Work request: Tally the lines in the records below that contain "grid" and return only the result.

Task inputs:
..........

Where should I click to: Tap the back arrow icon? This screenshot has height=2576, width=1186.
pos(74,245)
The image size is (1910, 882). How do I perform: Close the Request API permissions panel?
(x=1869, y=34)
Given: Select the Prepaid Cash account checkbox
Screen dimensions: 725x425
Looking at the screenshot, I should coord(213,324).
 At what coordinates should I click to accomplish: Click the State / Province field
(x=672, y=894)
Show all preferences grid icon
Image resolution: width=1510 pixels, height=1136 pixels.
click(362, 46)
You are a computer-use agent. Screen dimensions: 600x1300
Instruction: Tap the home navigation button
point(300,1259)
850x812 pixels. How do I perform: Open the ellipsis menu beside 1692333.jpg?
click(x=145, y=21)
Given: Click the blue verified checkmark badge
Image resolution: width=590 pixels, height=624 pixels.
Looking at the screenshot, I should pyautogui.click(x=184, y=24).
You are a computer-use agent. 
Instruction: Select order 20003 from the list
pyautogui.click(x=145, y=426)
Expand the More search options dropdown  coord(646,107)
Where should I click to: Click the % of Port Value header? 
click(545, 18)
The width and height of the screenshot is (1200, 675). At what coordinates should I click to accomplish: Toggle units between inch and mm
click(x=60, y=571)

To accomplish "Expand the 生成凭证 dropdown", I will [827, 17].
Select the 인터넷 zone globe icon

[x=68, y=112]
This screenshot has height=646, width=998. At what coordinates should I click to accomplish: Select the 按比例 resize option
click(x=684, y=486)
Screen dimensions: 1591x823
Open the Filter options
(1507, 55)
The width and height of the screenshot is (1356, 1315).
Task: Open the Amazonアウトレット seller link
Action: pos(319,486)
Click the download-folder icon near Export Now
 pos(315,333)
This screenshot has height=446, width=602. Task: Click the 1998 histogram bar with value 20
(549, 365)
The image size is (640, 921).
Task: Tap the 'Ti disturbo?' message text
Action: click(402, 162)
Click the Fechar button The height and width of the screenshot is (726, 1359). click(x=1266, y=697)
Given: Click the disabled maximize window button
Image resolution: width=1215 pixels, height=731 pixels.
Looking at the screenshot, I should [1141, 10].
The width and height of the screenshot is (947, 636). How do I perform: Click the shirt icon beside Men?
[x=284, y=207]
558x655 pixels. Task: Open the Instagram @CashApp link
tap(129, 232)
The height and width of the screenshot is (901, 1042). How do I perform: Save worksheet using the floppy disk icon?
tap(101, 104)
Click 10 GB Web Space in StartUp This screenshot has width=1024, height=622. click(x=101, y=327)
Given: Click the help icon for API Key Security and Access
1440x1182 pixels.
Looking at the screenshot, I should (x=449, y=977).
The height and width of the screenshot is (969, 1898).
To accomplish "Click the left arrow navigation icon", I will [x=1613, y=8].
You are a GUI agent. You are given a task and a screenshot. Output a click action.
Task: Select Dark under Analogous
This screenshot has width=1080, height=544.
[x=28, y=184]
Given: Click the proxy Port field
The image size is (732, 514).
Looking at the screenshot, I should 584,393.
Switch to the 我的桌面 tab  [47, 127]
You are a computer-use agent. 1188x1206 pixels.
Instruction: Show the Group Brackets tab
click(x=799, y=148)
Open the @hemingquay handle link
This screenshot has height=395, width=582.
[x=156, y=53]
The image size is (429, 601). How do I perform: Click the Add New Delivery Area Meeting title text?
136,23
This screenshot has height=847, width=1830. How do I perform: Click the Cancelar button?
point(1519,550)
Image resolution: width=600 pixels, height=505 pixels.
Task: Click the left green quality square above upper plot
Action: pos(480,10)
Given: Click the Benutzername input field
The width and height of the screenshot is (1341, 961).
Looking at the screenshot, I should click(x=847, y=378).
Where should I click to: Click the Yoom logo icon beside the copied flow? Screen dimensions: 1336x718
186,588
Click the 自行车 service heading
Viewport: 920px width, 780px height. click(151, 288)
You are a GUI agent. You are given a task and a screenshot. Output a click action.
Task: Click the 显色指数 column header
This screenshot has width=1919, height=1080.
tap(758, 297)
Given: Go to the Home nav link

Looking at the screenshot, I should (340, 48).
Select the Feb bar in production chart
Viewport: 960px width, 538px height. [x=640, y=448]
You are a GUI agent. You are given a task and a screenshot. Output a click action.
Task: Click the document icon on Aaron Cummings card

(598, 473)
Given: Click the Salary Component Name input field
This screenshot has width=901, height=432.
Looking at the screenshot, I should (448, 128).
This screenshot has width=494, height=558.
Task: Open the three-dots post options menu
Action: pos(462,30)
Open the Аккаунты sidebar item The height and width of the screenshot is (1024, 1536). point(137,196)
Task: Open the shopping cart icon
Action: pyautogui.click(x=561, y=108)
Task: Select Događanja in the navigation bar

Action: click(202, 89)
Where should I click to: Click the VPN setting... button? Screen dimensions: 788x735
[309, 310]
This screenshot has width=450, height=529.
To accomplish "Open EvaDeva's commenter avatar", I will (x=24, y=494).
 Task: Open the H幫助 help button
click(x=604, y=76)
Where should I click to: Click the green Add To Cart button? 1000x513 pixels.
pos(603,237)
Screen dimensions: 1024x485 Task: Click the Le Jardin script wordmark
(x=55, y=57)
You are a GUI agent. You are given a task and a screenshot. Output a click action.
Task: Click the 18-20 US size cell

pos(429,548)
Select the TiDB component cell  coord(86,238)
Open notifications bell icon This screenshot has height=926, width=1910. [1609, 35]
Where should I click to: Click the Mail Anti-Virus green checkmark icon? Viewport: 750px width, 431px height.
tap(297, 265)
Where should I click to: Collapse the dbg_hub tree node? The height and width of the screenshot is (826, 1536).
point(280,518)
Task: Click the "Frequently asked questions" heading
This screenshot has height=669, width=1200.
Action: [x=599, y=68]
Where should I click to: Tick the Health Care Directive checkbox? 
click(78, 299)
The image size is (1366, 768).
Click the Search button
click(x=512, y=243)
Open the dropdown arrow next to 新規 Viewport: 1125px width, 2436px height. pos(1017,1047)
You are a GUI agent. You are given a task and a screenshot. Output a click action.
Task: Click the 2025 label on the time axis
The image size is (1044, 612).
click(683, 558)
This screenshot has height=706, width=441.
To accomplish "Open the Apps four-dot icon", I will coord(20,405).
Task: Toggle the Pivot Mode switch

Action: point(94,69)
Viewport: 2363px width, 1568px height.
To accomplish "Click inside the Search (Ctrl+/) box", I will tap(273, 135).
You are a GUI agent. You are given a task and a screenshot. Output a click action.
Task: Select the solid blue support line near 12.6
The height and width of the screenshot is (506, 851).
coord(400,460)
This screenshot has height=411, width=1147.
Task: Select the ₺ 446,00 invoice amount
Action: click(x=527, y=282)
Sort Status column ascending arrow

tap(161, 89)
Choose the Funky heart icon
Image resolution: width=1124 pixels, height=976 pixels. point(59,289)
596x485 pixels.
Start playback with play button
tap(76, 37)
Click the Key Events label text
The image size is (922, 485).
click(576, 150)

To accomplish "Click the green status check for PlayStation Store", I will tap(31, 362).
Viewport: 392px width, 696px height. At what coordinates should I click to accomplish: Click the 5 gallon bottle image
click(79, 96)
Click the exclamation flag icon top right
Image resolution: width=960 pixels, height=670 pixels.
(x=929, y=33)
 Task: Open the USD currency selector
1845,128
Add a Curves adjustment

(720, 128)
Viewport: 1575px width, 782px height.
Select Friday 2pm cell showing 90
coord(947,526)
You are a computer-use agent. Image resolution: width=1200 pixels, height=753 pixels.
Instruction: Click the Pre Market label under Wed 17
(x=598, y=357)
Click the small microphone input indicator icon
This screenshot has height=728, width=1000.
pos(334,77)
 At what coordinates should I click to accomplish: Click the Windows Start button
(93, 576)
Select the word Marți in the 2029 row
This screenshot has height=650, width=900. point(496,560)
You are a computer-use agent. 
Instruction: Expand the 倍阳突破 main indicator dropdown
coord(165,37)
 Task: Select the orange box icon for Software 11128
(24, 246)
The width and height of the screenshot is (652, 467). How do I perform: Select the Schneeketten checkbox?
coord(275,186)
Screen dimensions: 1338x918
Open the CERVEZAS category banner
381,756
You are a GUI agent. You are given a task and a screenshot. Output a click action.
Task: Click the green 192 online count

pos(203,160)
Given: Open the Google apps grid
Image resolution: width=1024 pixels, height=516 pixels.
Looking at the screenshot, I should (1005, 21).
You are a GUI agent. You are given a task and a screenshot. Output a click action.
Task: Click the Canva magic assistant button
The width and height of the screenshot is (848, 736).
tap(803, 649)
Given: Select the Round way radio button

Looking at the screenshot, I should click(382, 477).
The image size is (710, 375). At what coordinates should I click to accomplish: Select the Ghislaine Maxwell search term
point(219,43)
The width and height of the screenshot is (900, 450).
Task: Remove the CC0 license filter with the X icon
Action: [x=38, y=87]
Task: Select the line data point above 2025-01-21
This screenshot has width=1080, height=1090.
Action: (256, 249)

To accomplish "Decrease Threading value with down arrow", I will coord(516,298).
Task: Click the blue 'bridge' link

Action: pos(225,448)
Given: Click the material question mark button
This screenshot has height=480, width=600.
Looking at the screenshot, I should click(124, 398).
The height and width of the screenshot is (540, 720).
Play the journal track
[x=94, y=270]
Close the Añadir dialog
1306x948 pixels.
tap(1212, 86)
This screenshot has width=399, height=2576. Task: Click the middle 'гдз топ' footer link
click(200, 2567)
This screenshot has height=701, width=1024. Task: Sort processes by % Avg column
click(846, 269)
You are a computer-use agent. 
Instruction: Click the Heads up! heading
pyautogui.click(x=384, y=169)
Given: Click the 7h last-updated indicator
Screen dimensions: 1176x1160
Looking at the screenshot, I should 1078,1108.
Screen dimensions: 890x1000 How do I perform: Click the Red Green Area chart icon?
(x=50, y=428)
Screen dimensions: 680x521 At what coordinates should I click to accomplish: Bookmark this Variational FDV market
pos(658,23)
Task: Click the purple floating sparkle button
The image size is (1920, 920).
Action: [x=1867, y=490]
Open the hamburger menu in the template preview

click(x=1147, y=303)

..........

Answer below: 2